I like to think if it as connected to potential in the way described below, but transmitting or otherwise erasing it might be called kinetic energy. The one thing for sure is that there is a minimal entropy generated when a bit is erased.
Landauer's principle says at least kT ln(2) energy must be lost as heat when a bit is erased. At least k ln(2) entropy is generated when 1 bit is erased. It seems to me that a perfectly efficient (minimal) information storage system is holding this energy as a potential energy in chemical bonds. So I vote for "potential" energy. The maximum "shannon" informational bits a physical system holds is its physical entropy divided by ln(2).

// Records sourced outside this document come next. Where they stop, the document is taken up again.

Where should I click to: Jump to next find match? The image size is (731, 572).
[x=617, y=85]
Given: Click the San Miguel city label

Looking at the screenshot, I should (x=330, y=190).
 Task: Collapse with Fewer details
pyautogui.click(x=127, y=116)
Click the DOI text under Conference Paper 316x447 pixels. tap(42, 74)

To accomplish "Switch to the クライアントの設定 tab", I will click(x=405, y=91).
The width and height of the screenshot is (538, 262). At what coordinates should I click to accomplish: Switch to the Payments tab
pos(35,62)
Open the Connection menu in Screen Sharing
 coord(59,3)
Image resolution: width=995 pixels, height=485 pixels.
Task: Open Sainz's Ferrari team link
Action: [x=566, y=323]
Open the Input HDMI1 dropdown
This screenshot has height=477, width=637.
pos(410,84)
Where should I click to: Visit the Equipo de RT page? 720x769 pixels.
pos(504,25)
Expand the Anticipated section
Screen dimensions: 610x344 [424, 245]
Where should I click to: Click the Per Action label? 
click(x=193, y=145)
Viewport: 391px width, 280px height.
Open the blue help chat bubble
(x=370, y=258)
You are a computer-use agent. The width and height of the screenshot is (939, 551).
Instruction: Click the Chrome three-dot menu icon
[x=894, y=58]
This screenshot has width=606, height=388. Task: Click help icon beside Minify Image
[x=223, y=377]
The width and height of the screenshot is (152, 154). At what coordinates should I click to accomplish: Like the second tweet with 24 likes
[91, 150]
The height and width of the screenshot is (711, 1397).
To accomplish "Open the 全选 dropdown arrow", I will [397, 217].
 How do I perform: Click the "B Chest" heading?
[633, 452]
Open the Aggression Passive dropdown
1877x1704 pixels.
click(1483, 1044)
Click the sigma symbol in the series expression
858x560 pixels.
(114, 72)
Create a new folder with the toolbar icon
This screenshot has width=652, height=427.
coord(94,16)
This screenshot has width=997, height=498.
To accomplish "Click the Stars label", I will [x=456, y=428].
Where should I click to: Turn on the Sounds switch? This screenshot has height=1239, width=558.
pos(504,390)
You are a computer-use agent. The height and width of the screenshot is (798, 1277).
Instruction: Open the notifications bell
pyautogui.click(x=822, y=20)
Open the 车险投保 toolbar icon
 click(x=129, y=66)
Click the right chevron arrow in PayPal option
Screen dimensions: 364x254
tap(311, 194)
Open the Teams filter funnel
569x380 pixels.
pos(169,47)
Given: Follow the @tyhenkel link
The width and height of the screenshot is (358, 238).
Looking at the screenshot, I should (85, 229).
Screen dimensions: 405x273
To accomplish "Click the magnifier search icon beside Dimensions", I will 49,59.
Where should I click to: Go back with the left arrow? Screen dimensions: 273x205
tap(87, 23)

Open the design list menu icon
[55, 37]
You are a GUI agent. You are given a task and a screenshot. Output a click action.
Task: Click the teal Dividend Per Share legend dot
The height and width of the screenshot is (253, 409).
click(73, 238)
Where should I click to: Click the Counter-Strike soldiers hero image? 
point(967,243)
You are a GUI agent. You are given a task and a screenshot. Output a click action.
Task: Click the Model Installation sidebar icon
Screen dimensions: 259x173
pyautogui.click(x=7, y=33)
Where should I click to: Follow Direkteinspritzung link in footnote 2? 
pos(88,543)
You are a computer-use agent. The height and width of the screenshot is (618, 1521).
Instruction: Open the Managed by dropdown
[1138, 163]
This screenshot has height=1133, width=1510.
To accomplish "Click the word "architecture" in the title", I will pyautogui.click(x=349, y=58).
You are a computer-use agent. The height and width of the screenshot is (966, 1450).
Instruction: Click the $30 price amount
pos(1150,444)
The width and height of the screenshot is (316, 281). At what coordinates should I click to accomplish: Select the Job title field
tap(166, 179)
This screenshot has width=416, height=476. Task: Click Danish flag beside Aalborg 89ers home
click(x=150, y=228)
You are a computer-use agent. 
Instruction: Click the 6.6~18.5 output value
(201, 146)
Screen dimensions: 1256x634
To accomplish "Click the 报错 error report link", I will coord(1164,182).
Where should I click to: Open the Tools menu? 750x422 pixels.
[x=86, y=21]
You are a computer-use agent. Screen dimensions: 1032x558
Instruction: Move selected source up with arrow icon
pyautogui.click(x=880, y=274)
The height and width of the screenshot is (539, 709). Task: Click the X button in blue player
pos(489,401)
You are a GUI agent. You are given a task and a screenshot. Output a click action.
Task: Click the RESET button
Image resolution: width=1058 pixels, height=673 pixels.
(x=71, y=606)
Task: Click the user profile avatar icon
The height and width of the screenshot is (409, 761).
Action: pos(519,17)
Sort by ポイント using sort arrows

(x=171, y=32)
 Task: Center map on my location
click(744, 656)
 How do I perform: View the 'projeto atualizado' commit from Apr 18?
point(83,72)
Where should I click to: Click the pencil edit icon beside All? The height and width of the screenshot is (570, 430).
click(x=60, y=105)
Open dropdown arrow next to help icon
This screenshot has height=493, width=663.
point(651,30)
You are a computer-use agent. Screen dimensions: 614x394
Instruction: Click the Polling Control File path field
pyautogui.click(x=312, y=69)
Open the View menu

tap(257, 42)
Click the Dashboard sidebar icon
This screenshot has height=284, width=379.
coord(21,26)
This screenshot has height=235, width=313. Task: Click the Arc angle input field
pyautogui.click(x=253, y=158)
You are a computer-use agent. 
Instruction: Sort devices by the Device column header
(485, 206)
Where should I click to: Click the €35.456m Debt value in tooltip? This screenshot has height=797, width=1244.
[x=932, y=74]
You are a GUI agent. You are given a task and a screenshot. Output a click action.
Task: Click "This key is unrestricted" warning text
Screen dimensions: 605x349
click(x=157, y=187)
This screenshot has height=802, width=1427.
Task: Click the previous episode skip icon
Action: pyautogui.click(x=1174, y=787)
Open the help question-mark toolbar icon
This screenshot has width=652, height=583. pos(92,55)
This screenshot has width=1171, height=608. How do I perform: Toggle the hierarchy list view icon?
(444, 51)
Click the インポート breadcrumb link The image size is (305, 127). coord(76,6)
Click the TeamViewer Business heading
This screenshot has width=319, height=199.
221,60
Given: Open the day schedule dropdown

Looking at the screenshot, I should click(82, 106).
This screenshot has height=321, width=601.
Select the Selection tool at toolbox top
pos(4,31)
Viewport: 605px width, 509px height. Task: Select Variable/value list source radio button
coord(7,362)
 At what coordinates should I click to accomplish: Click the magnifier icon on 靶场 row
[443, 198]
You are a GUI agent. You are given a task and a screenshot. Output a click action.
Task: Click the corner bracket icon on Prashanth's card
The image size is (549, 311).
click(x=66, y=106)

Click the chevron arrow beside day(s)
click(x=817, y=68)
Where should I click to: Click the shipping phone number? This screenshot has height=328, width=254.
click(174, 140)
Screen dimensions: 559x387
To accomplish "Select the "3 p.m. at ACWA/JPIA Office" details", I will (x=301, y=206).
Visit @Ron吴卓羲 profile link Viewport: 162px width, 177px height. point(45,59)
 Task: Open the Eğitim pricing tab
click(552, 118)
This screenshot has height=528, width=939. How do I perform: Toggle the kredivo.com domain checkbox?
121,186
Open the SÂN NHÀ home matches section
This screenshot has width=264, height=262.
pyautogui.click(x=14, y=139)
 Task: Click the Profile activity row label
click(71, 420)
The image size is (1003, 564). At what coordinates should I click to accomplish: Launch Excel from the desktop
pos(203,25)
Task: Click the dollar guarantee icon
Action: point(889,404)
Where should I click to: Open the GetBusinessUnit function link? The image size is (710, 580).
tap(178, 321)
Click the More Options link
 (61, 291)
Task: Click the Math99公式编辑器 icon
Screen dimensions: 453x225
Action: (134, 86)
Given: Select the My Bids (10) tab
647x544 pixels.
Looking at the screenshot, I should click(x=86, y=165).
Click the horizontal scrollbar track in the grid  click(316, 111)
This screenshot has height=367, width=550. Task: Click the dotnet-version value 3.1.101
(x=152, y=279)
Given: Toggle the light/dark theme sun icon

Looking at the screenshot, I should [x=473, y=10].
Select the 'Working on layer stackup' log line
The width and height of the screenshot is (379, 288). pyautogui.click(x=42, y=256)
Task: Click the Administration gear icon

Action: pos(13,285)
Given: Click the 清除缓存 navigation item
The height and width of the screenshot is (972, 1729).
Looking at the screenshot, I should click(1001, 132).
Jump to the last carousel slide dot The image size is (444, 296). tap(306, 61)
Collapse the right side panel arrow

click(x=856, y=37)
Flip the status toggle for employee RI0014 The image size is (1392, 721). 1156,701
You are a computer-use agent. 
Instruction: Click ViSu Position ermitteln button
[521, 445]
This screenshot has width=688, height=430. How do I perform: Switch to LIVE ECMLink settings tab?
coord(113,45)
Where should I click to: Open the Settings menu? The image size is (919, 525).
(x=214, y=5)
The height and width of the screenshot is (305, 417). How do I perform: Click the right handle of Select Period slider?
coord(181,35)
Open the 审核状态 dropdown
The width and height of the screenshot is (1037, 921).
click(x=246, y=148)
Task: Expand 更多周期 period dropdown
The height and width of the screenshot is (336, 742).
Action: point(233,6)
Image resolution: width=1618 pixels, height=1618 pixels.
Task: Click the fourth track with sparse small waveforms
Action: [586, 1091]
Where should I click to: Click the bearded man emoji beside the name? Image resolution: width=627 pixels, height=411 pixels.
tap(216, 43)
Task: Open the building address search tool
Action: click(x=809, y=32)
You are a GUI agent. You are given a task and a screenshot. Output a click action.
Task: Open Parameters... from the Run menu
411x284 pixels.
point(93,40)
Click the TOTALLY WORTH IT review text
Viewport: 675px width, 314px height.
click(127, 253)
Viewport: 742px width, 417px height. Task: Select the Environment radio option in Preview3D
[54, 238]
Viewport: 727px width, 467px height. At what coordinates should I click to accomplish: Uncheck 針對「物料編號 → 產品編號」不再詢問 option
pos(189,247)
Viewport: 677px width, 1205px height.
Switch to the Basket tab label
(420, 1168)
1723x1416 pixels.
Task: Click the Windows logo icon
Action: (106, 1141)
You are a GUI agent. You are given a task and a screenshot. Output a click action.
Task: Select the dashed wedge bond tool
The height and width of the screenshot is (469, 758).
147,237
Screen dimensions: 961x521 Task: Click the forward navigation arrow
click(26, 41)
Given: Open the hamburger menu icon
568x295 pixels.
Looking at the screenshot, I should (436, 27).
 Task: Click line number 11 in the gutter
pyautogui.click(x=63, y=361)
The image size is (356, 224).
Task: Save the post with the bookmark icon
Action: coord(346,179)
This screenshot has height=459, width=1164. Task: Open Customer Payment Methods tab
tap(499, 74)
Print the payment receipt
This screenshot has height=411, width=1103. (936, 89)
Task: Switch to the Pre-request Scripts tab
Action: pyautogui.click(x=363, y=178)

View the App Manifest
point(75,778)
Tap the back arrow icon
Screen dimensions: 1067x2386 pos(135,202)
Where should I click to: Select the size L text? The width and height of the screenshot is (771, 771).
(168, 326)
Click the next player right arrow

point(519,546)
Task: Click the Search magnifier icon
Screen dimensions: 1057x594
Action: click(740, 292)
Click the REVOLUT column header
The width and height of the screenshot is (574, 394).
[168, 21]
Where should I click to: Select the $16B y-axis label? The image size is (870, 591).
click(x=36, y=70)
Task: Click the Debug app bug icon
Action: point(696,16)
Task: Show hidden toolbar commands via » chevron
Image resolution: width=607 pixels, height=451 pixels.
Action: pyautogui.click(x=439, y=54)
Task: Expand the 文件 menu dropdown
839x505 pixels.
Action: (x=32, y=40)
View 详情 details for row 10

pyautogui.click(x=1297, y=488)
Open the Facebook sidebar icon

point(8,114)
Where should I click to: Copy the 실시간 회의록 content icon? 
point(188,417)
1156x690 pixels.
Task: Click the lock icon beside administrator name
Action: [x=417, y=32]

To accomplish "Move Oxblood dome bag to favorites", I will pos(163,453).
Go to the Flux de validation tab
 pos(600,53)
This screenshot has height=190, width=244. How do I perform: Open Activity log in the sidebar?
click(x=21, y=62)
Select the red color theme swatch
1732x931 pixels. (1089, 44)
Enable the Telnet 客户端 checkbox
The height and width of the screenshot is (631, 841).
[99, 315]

Divide the entropy by ln(2) to get the minimal number of informational bits someone would need to convey to you to get the exact state of the system.
The energy of kT ln(2) is barely equal to the breaking of a van der waals force at room temperature, so it's not a very stable bit. I believe it has only a 50.0001% chance of not being broken by a single thermal collision. Stronger storage bits increase the probability that the data is accurate. So I believe there might be some error in what I'm saying, but I am not in a position to overide Landuaer's exact statement.
k is boltzman's constant which is in units of energy per temperature. However, temperature is an exact measure of kinetic energy that has an exact distribution. In other words, it is a mistake to think temperature is fundamentally different from kinetic energy. So entropy is unitless (nits) which can be seen more directly in the more fundamental equations for entropy. Divide nits by ln(2) to convert to bits. Entropy is really and truly a measure of "disorder" in an informational sense.
I want to correct the premise. The principle of least action (the stable expression of the principle of stationary action**) states the average kinetic energy minus the average potential energy over any time period will be minimized (this exact, see Feynman's red books), which means mechanics prefers potential energy over kinetic energy. In separate systems, the bias against kinetic energies that would move "contrary" to each other implies a bias against heat and therefore entropy generation. Higher potential energy implies less entropy especially since the highest available bonds provides a cieling on what bonds will be used, which means copies of the highest energy bonds. Copies means less entropy, all other things equal. This might provide a physical bias for evolution.
More directly, Feynman mentioned least action's "cousins" that minimize heat and entropy generation. He stated he was not able to find the quantum mechanics equivalents. This does not mean entropy is reduced, but that there is a bias against it being created in the first place. It is a lot lower than if you are only aware of Newton's Law that erringly treats friction as a fundamental force (again, from Feynman).
** In the presence of tempreatures and QM, how can maximal action be stable? Is there real example instead of theoretical examples?